Stored items from a collection
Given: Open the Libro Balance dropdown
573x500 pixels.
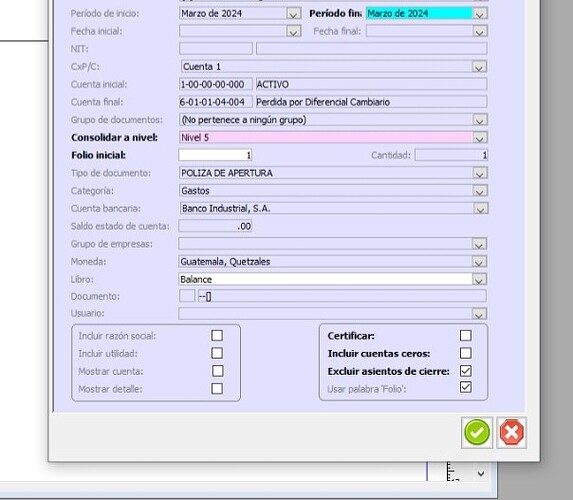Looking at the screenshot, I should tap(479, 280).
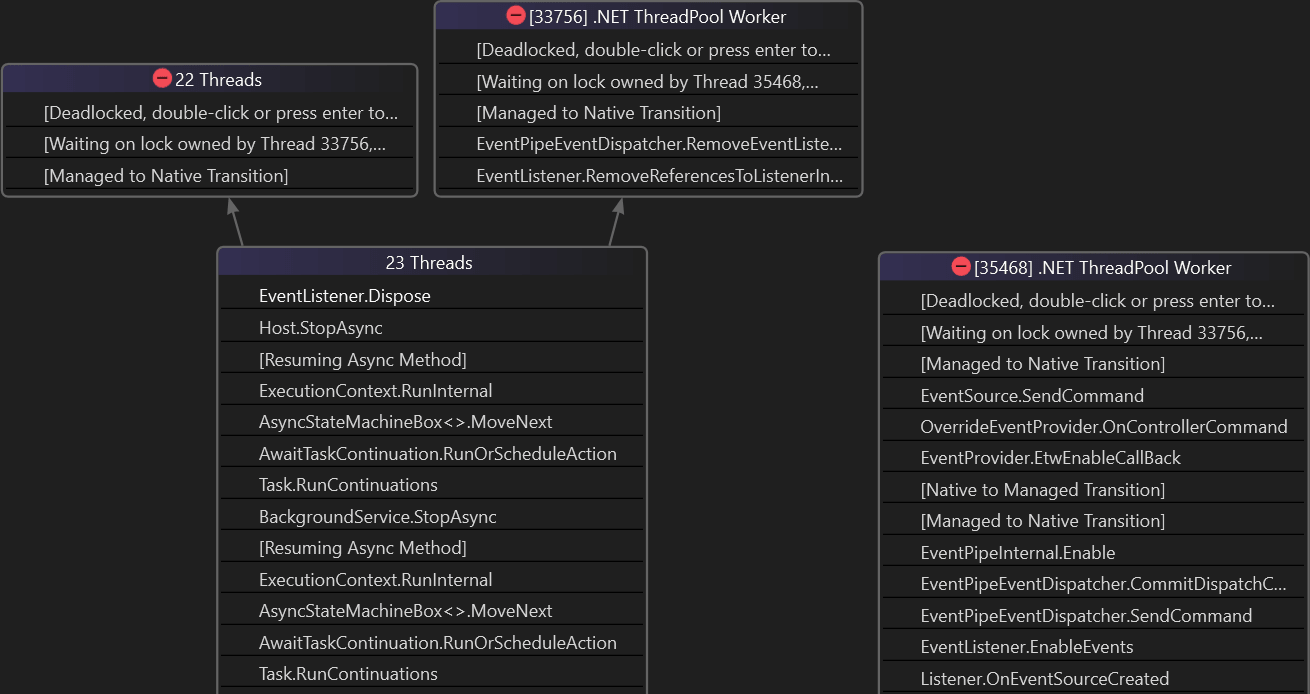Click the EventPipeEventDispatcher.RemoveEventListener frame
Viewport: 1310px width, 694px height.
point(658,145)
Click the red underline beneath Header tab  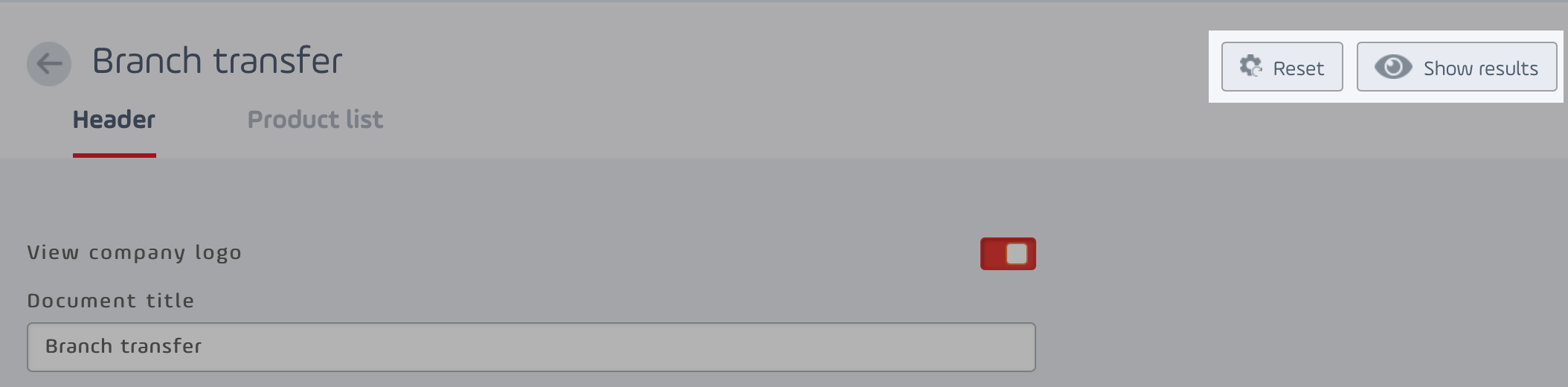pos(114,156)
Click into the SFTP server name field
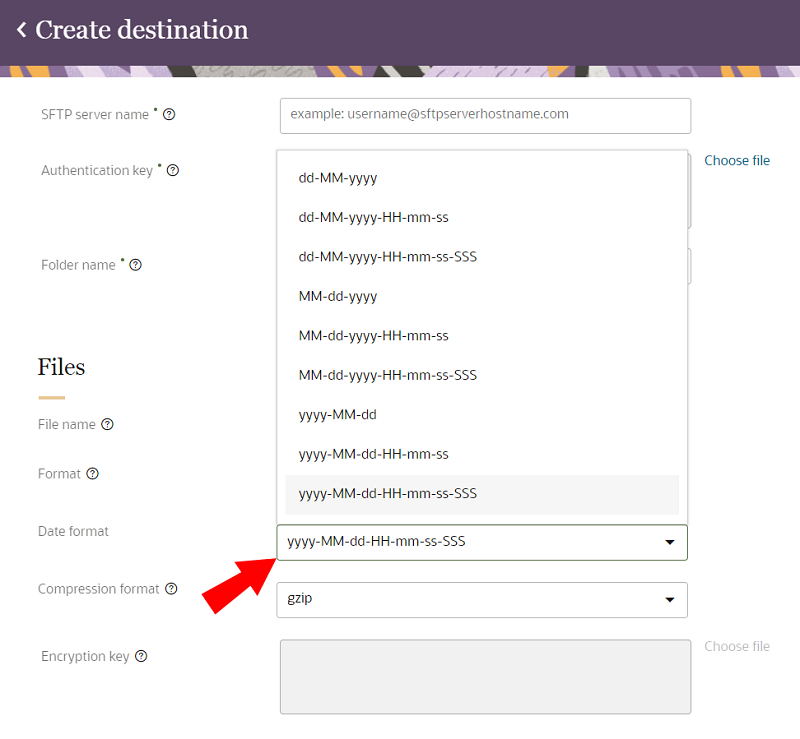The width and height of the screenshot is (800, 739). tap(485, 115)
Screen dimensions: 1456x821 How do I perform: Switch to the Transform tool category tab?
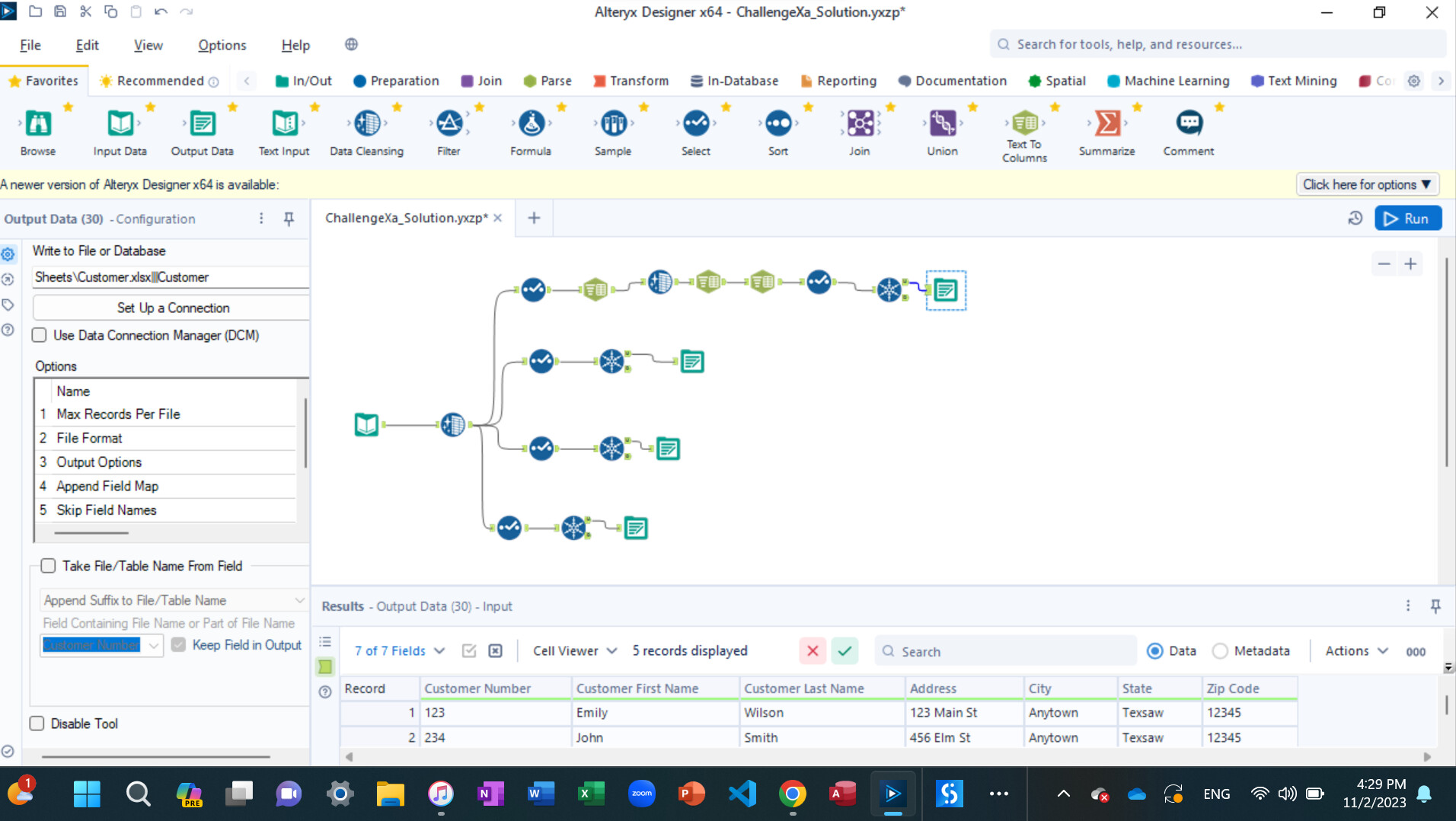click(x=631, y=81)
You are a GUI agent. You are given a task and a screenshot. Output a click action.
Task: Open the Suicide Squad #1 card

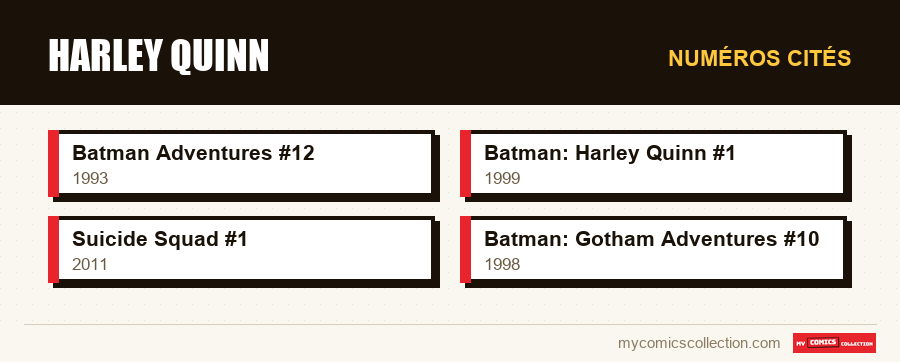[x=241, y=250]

▶ Instructions to follow: Copy exactly the lines from the one containing "Click into the SFTP server name field" to the end of the records, both included, and leave the pictures out.

▶ Answer:
Click into the SFTP server name field
The width and height of the screenshot is (800, 739). tap(485, 115)
Screen dimensions: 1456x821 How do I perform: Switch to the Transform tool category tab?
click(x=631, y=81)
You are a GUI agent. You are given a task and a screenshot. Output a click action.
Task: Open the Suicide Squad #1 card

[x=241, y=250]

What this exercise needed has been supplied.